En la Plaza, el silencio era absoluto. La monotonía solo se rompía con un pibe que pedía una moneda, violando una medida que nunca lo contempló, sacando provecho de encontrarse, por fin, con otra presencia humana. Un hombre lloraba mientras denunciaba que él, como tantas otras y otros que viven en la calle, eran desplazados constantemente por los uniformados a quienes poco les importaba que no tuvieran a dónde ir. “Ya no nos dan comida, no sé qué hacer.

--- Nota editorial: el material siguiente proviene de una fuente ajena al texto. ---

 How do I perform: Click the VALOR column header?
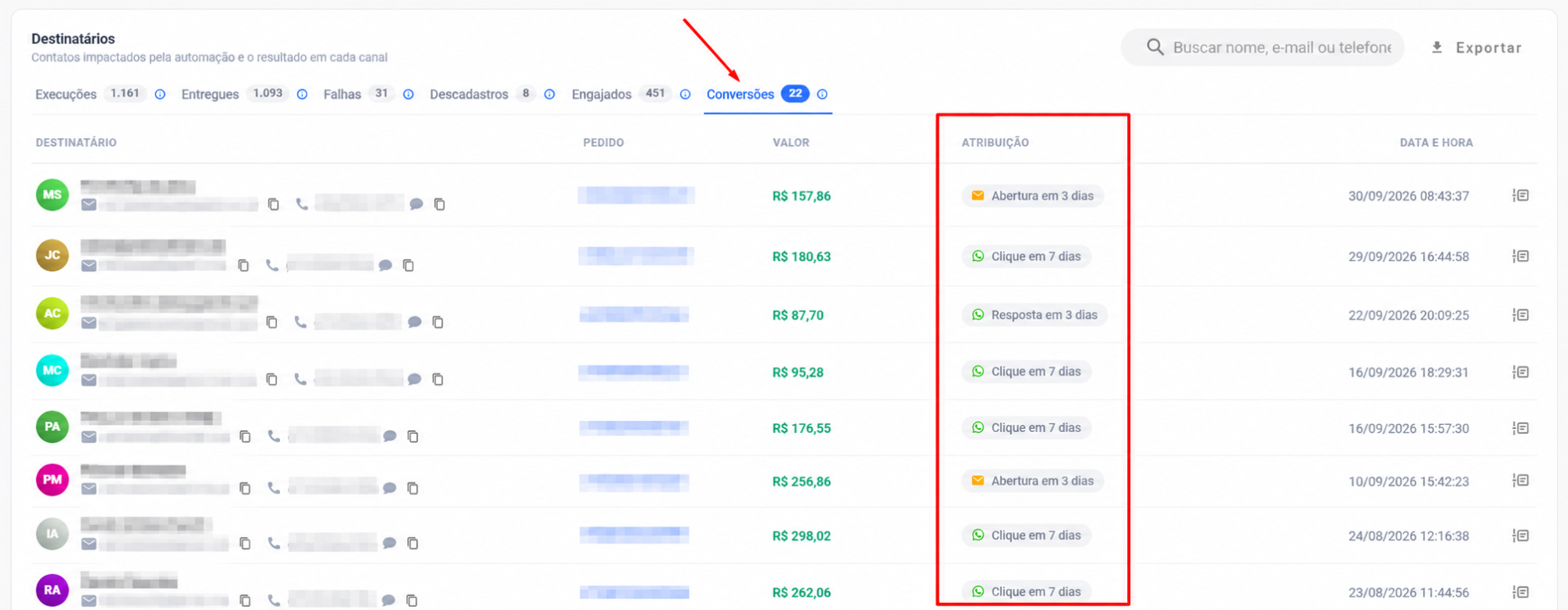point(791,143)
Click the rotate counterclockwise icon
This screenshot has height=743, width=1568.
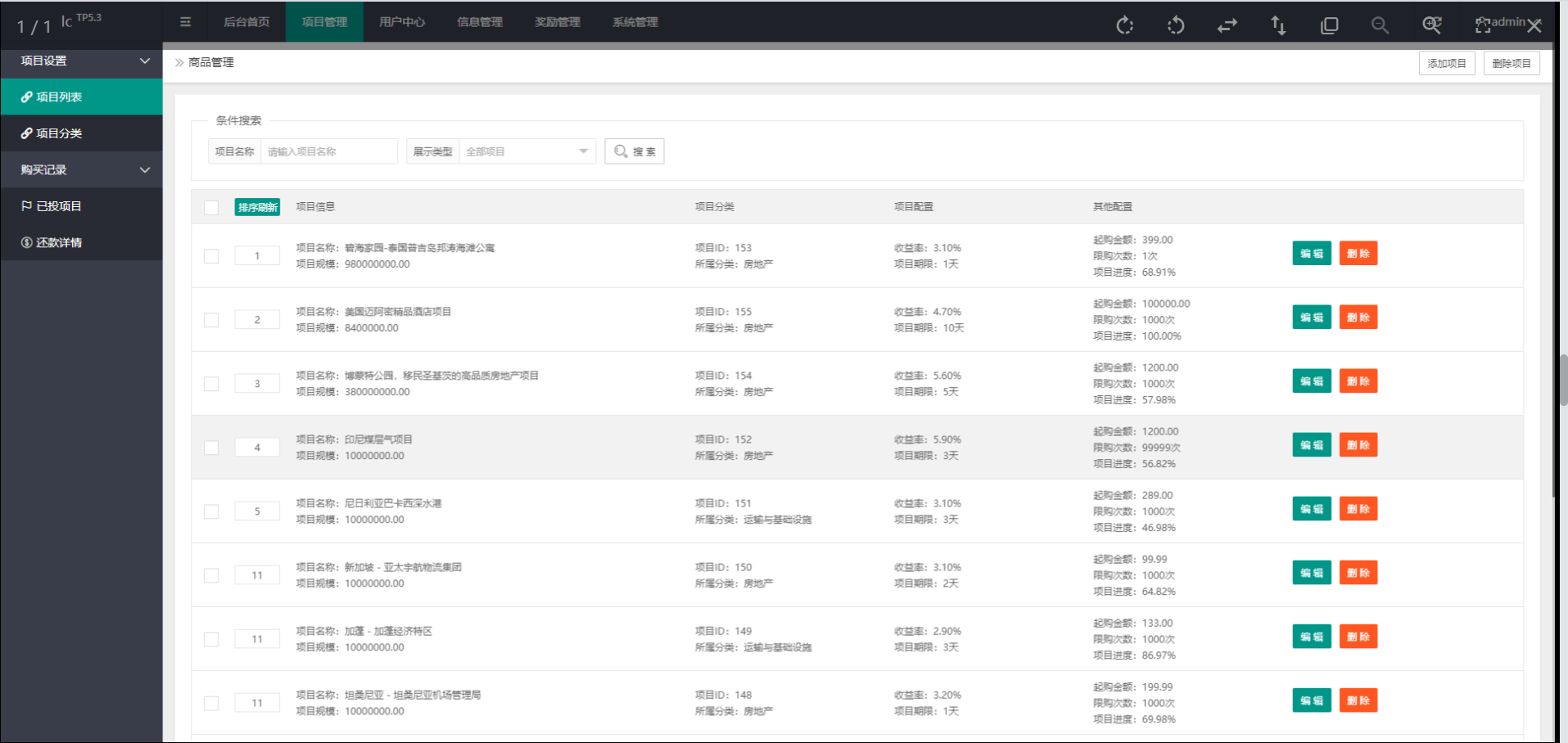[1176, 25]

La están llevando toda a la provincia de Buenos Aires”, contaba mientras se enjugaba las lágrimas.
La sensación era desconcertante. ¿Cómo es posible conciliar las ausencias con el día en que se las denuncia con la máxima potencia? ¿Cómo sobrellevar la decepción de la falta, por primera vez, del acto político más importante de la historia argentina desde hace 36 años? ¿Qué conclusión sacar de actos individuales y hogareños que saben a poco en comparación con un marcha abrumadora que pasa por encima de cualquier “revisionismo histórico”? Entre tanta rareza, los pañuelos pintados en el suelo de la Plaza recordaban a aquellas Madres y Abuelas que comandan las búsquedas.
Quizás contextualizar ayude a responder a este desasosiego. Porque somos, ante todo, seres sociales y comunitarios. Pensar que una cuarentena obligatoria y preventiva puede ser casi lúdica cuando se tiene un techo, un trabajo y gente que te quiere. Que el aislamiento social es sencillo cuando pensás en la clandestinidad de los y las jóvenes que dieron la vida (y más) por un sueño que parecía cercano y prometía una utopía. Que las Madres y Abuelas nos enseñaron del cuidado y el amor al prójimo y que es este el momento para aplicarlo contra el único demonio existente que es el individualismo. Que cuando no se puede salir a buscar a nuestrxs hijxs y nietxs (porque son de todxs nosotrxs), se puede enseñar a un hijx o nietx sobre el miedo, el terror, el aislamiento y contraponerlos con la esperanza insobornable de mundos distintos. Que el abrazo que no pudiste darle a Estela o a Norita se lo podés dar en una llamada a tu abuela asustada por una “amenaza invisible” real, no la elucubración de un Estado genocida dispuesto a la muerte antes que a la igualdad.
La nostalgia de una Plaza vacía se combina con la nostalgia de quienes no están. No están porque fueron desaparecidas, y sabemos que siguen faltando 30 mil compañeros y compañeras. Nuestras Madres y Abuelas faltaron porque se cuidan, mientras nos cuidan, mientras las cuidamos. Eso que nos enseñaron en todos estos años y que hoy le compartimos un poco a ellas, aunque sea desde los balcones, las redes sociales o las puertas de las casas. Ayer hubo ausencia de gente en las calles, sí, como estos días donde la incertidumbre es transitoria y tiene fecha de vencimiento. Por las que siguen viviendo la incertidumbre de una ausencia irreparable, que lo que nunca nos falte sea la Memoria.